Slechts negen maanden is Angela van Rijn actief als CFO van Croonwolter & dros (TBI). En meteen sleept ze de nummer 1-positie in de Top50 vrouwen in de bouw binnen. De 53-jarige statutair directeur, die geen technische achtergrond heeft, maar een financiële, kan zich daarmee nu een échte bouwvrouw noemen.
“Apart”. Dat is het eerste wat Van Rijn zegt als ze hoort dat ze hoog in de ranglijst is geëindigd. Maar ze heeft wel een glimlach op haar gezicht. “Vooral omdat ik er zelf eigenlijk helemaal niet zo mee bezig ben en ook omdat ik nog niet eens een jaar bij Croonwolter & dros werk”, legt ze uit. “Maar ik besef ook dat ik als topvrouw bij een bouwbedrijf een uitzondering op de regel ben. Ik vind het daarom ook erg leuk dat ik op deze positie ben geëindigd. En ik hoop dat deze lijst tot een soort inzicht leidt en kan bijdragen aan de positie van de vrouw in de bouw.”

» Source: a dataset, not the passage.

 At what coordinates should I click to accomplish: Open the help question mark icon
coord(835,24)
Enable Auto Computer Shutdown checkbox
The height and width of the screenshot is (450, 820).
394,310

Van Rijn werd verantwoordelijk voor 2800 medewerkers In de zomer van 2017 sloot Van Rijn zich aan bij een uitzonderlijke groep: bij de 5 procent topvrouwen in de bouw en techniek. Ze werd CFO en statutair directeur bij Croonwolter&dros en werd met het directieteam verantwoordelijk voor 2800 medewerkers en voor een omzet van 500 miljoen euro. Als enige vrouwelijke directeur van Croonwolter&dros, kwam ze hoofdzakelijk tussen allemaal mannen in pak te werken. Maar dat deed haar eigenlijk niets. Gek was het voor haar niet, want ook in haar vorige baan, als financieel directeur van het technische bedrijf Engie Fabricom, werkte ze al tussen nagenoeg allemaal mannen.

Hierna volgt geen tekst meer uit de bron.